### What is expected
For each record that follows, restate the text exactly and drop the pictures.

### Exercise data
──────

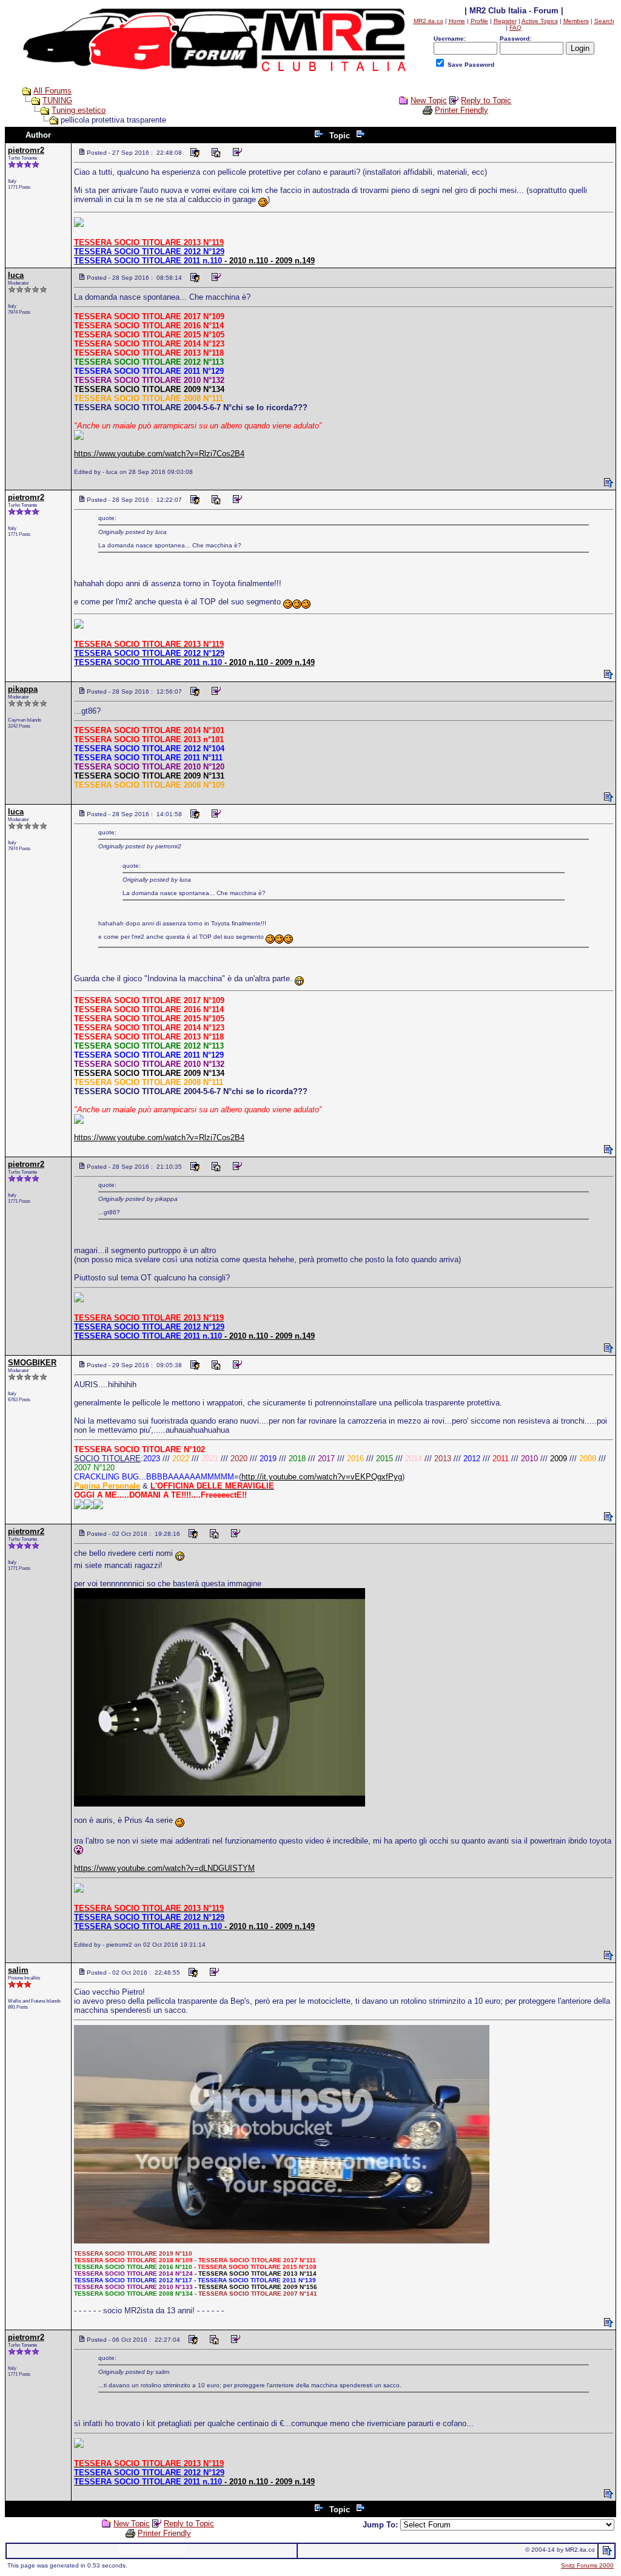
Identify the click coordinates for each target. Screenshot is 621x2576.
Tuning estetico (79, 110)
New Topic (429, 100)
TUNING (57, 100)
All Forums (52, 90)
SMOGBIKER (32, 1362)
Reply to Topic (486, 100)
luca (16, 275)
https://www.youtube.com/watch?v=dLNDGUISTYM (164, 1868)
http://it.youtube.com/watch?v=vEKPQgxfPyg (321, 1476)
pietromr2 (26, 150)
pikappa (23, 689)
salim (18, 1970)
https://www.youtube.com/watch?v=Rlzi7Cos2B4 (159, 453)
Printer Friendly (461, 110)
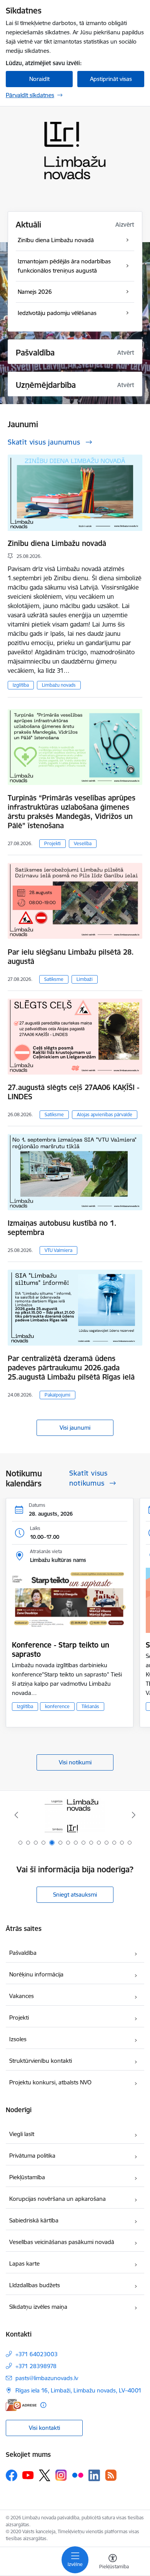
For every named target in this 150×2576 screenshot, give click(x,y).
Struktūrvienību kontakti (40, 2060)
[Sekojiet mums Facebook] (11, 2475)
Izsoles (18, 2039)
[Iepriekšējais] (16, 1815)
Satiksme (53, 979)
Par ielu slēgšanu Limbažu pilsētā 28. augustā (71, 956)
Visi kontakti (44, 2427)
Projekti (52, 843)
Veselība (83, 843)
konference (57, 1706)
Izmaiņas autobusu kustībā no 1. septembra (62, 1227)
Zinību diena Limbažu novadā (57, 543)
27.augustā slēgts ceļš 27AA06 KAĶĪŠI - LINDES (73, 1092)
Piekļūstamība (27, 2177)
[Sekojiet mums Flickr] (77, 2475)
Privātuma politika (32, 2155)
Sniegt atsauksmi (75, 1894)
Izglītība (21, 685)
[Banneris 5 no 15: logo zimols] (75, 1815)
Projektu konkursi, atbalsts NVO (50, 2082)
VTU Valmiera (58, 1250)
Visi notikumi (75, 1762)
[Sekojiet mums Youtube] (28, 2475)
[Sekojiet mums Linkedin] (94, 2475)
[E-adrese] (21, 2405)
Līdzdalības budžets (34, 2285)
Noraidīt (39, 79)
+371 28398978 (36, 2366)
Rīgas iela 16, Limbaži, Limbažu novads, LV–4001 (78, 2390)
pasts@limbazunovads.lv (46, 2378)
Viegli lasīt (21, 2134)
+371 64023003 (36, 2354)
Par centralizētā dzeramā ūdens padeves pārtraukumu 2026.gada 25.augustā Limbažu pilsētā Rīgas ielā (71, 1368)
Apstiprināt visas (111, 79)
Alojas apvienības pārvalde (104, 1114)
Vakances (21, 1996)
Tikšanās (90, 1706)
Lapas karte (24, 2263)
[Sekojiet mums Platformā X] (44, 2475)
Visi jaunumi (75, 1427)
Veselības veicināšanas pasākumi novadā (61, 2242)
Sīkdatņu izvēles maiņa (38, 2306)
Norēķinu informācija (36, 1974)
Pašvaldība (23, 1952)
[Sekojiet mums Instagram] (61, 2475)
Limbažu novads (59, 685)
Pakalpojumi (57, 1395)
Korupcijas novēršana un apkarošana (57, 2198)
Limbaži (85, 979)
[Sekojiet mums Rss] (111, 2475)
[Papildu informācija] (43, 2405)
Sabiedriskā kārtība (33, 2220)
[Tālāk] (133, 1815)
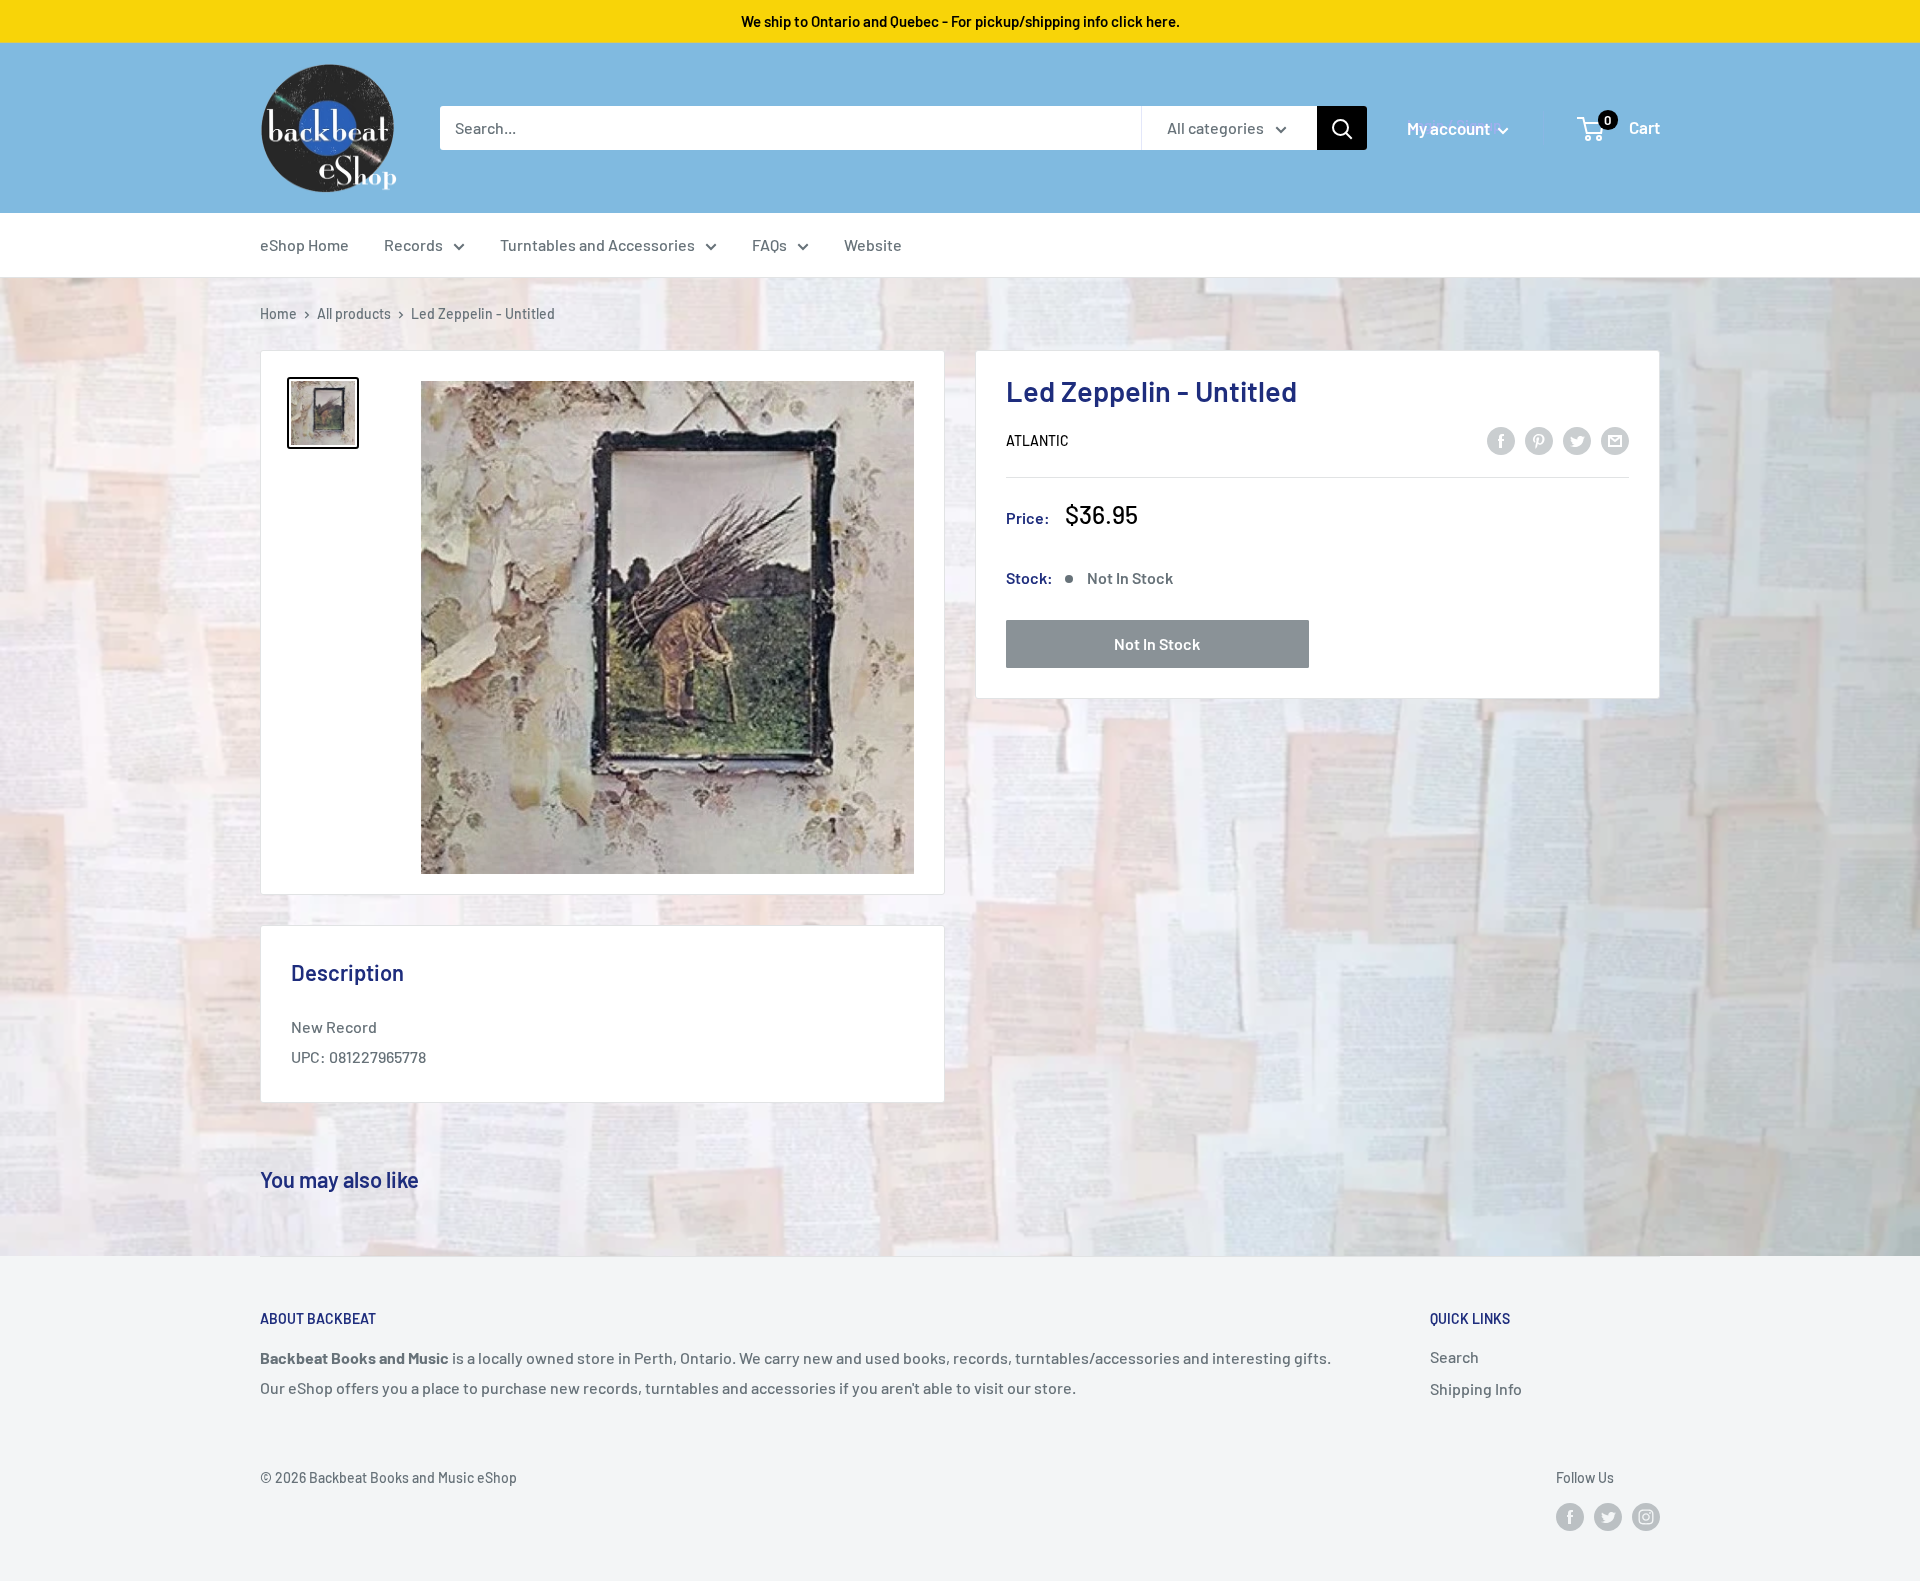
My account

──────

### Exercise response
Identify the click coordinates for each target. Screenshot is 621x2576.
Tuning estetico (79, 110)
New Topic (429, 100)
TUNING (57, 100)
All Forums (52, 90)
SMOGBIKER (32, 1362)
Reply to Topic (486, 100)
luca (16, 275)
https://www.youtube.com/watch?v=dLNDGUISTYM (164, 1868)
http://it.youtube.com/watch?v=vEKPQgxfPyg (321, 1476)
pietromr2 (26, 150)
pikappa (23, 689)
salim (18, 1970)
https://www.youtube.com/watch?v=Rlzi7Cos2B4 (159, 453)
Printer Friendly (461, 110)
For every named target in this 150×2576 screenshot, give click(x,y).
Struktūrvienību kontakti (40, 2060)
[Sekojiet mums Facebook] (11, 2475)
Izsoles (18, 2039)
[Iepriekšējais] (16, 1815)
Satiksme (53, 979)
Par ielu slēgšanu Limbažu pilsētā 28. augustā (71, 956)
Visi kontakti (44, 2427)
Projekti (52, 843)
Veselība (83, 843)
konference (57, 1706)
Izmaiņas autobusu kustībā no 1. septembra (62, 1227)
Zinību diena Limbažu novadā (57, 543)
27.augustā slēgts ceļš 27AA06 KAĶĪŠI - LINDES (73, 1092)
Piekļūstamība (27, 2177)
[Sekojiet mums Flickr] (77, 2475)
Privātuma politika (32, 2155)
Sniegt atsauksmi (75, 1894)
Izglītība (21, 685)
[Banneris 5 no 15: logo zimols] (75, 1815)
Projektu konkursi, atbalsts NVO (50, 2082)
VTU Valmiera (58, 1250)
Visi notikumi (75, 1762)
[Sekojiet mums Youtube] (28, 2475)
[Sekojiet mums Linkedin] (94, 2475)
[E-adrese] (21, 2405)
Līdzdalības budžets (34, 2285)
Noraidīt (39, 79)
+371 28398978 (36, 2366)
Rīgas iela 16, Limbaži, Limbažu novads, LV–4001 (78, 2390)
pasts@limbazunovads.lv (46, 2378)
Viegli lasīt (21, 2134)
+371 64023003 (36, 2354)
Par centralizētā dzeramā ūdens padeves pārtraukumu 2026.gada 25.augustā Limbažu pilsētā Rīgas ielā (71, 1368)
Apstiprināt visas (111, 79)
Alojas apvienības pārvalde (104, 1114)
Vakances (21, 1996)
Tikšanās (90, 1706)
Lapas karte (24, 2263)
[Sekojiet mums Platformā X] (44, 2475)
Visi jaunumi (75, 1427)
Veselības veicināšanas pasākumi novadā (61, 2242)
Sīkdatņu izvēles maiņa (38, 2306)
Norēķinu informācija (36, 1974)
Pašvaldība (23, 1952)
[Sekojiet mums Instagram] (61, 2475)
Limbažu novads (59, 685)
Pakalpojumi (57, 1395)
Korupcijas novēršana un apkarošana (57, 2198)
Limbaži (85, 979)
[Sekojiet mums Rss] (111, 2475)
[Papildu informācija] (43, 2405)
Sabiedriskā kārtība (33, 2220)
[Tālāk] (133, 1815)
My account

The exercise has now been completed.